During the Bourbon epoch, New Spain emerged as the favored possession of the metropolis. Mintage quadrupled from 6 million in 1706 to 24 million in 1798. By then, despite the emergence of Chile and New Granada as silver producers and the revival of the Peruvian industry, Mexico accounted for 67 per cent of the American total. The one camp of Guanajuato equalled the mintage of the entire viceroyalty of Peru, or that of La Plata.81 This great increase, moreover, despite interruptions caused by war with Great Britain or droughts, followed a consistent upward curve throughout the century, with an especially sharp leap forward in the 1770s. This outstanding achievement rested upon the long-term in-built tendencies of the period prior to 1630. In the first place, Almadén’s production suddenly surged forward from its 2,000 hundredweight of the years 1680-98 to nearly 5,000 hundred-weight and then after 1760 climbed to an unparalleled peak of over 20,000 hundredweight (see Graph I). Without this flood of mercury the great increase in silver production would not have been possible. The second prerequisite was the formation of a permanent, probably hereditary, class of mine workers. Behind the abundant labor supply of this period lay the natural increase of the Mexican population at large, which more than doubled in number between 1740 and 1810. The third element is to be found in the continued geographical dispersion of the Mexican industry. New discoveries joined the older centers, with no camp contributing more than a quarter of all production. The tardy pace of the seventeenth-century cycle had of course left vast ore deposits untapped even in the oldest minefields.
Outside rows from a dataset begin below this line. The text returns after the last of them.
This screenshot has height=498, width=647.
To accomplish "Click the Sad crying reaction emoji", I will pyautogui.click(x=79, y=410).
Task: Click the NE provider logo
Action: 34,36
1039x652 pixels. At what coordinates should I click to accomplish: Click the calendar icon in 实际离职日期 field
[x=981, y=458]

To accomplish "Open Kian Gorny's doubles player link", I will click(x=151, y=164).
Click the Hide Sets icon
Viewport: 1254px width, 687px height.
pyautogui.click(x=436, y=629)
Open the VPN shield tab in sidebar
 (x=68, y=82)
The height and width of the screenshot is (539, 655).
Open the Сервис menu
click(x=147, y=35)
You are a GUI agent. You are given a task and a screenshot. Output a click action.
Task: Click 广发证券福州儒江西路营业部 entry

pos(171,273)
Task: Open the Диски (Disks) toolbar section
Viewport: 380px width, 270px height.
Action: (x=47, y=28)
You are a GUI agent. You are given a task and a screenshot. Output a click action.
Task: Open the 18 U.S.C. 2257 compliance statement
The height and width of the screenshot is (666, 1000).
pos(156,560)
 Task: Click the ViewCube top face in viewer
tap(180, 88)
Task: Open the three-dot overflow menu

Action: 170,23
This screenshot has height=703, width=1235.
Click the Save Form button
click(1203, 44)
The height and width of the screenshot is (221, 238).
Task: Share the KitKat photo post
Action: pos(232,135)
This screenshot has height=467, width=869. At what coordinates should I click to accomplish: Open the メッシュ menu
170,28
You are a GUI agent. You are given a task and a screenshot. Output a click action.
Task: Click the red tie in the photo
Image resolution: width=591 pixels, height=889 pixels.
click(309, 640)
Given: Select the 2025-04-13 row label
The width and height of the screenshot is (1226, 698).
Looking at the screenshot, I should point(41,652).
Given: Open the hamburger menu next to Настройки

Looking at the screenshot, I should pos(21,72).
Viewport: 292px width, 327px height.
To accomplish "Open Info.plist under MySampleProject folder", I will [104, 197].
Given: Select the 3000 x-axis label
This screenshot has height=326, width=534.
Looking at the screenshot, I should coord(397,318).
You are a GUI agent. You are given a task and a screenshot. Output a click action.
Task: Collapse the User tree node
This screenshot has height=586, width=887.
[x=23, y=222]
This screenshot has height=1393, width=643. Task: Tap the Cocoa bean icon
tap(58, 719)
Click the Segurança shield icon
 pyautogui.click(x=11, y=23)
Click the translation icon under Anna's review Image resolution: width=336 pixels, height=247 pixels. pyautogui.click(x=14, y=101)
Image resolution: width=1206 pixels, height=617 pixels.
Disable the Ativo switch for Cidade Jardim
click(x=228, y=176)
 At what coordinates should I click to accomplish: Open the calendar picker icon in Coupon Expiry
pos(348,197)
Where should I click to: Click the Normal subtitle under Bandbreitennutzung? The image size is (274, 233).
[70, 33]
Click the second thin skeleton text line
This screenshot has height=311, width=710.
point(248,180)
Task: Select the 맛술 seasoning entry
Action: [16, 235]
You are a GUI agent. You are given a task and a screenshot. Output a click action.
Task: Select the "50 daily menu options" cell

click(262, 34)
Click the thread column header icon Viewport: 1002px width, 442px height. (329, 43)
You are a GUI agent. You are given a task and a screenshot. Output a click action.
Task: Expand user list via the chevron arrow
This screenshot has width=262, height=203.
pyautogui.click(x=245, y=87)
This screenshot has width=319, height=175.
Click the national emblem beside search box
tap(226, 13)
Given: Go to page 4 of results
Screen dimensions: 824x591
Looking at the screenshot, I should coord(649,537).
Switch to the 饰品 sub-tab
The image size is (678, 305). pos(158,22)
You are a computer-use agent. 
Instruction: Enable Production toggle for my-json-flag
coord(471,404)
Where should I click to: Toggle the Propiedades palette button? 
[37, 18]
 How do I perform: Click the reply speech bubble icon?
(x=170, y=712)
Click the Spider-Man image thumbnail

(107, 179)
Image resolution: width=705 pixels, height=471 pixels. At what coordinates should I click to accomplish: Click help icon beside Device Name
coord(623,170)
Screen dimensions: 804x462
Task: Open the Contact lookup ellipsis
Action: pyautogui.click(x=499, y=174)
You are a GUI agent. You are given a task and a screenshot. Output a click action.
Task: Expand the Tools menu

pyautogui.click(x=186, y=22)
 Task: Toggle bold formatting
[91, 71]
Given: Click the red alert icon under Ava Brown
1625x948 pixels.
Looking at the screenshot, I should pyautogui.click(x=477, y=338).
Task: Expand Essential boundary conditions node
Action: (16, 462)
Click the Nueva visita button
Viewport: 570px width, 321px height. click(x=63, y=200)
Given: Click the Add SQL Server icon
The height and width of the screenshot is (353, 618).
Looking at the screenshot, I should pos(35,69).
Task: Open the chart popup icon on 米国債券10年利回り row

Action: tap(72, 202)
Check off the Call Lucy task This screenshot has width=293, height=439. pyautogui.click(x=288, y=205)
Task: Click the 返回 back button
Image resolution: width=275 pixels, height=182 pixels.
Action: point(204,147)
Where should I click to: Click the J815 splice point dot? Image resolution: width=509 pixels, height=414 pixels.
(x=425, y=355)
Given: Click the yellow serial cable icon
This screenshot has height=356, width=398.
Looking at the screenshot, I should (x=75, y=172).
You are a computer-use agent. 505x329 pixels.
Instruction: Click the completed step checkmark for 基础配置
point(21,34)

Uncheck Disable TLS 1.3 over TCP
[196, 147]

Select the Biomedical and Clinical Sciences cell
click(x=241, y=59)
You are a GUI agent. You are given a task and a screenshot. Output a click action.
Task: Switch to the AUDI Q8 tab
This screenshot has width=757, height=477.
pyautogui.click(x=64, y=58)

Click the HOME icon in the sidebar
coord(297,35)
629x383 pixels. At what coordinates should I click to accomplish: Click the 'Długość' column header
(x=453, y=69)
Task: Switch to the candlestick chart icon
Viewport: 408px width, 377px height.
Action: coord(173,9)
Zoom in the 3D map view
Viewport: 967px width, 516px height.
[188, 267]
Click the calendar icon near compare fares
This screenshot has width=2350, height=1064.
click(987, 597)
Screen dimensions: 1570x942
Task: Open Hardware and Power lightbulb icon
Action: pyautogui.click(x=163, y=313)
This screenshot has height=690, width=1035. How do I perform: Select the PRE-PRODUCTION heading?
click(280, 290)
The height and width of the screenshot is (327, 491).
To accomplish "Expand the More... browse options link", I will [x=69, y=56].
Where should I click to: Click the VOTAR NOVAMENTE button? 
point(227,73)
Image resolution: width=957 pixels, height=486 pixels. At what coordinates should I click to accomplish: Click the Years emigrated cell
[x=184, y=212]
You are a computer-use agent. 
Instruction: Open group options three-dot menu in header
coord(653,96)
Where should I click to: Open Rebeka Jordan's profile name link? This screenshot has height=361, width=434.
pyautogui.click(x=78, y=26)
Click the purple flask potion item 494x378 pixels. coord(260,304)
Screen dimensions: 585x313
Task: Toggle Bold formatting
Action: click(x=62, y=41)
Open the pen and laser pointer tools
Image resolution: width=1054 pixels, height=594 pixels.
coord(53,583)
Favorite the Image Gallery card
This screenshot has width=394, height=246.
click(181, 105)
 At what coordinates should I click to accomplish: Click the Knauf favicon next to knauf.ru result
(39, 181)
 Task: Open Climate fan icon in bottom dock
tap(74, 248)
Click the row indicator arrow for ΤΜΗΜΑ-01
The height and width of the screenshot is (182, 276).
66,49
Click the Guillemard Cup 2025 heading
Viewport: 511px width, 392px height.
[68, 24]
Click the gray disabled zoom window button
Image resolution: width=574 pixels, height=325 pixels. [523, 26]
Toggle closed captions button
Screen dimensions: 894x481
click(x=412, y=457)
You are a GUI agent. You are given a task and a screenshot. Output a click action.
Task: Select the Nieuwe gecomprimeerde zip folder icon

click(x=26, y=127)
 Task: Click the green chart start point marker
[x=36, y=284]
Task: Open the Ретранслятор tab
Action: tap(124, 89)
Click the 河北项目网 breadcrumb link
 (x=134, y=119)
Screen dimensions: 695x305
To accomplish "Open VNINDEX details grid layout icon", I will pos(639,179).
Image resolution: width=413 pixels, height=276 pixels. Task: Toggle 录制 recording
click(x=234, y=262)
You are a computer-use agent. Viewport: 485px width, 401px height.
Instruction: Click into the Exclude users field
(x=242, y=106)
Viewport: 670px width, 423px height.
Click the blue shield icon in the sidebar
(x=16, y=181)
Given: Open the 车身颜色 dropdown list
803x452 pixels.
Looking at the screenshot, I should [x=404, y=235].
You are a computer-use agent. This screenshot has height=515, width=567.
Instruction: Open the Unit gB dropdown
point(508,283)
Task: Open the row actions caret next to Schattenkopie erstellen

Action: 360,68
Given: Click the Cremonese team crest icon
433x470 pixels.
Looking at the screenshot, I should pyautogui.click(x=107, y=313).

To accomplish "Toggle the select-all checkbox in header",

The abundant or adequate supply of mercury, labor and ore deposits formed without doubt indispensable prerequisites of the eighteenth-century boom, but it required the union of technology, capital and government policy with entrepreneurial talent to engineer it. The great shafts and adits of the period represented a great advance in technical expertise, and sprang from extensive capital investment. Bourbon fiscal policy, more enlightened than its Hapsburg equivalent, halved the price of mercury and granted individual tax exemptions for renovations of high risk or cost. Finally the sheer skill and enterprise of such men as José de la Borda and the Count of Regla should not be overlooked: they acted as the pacemakers of the industry.82 The Mexican boom, especially after 1770, sprang from as complex a group of elements as the Toledan achievement of the 1570s.
That government policy alone could not revive an industry is demonstrated by the case of Peru. Whereas by 1800 Mexico minted nearly five times as much silver as in 1632, the combined viceroyalties of Peru and Buenos Aires did not regain their 1600 level of 10 million pesos until the 1790s. This contrast began during the later seventeenth century. By the 1690s each colony produced about 5 million pesos, but by the 1720s Mexican mintage rose to nearly 8 million, whereas that of Peru fell still further to an average 3 million.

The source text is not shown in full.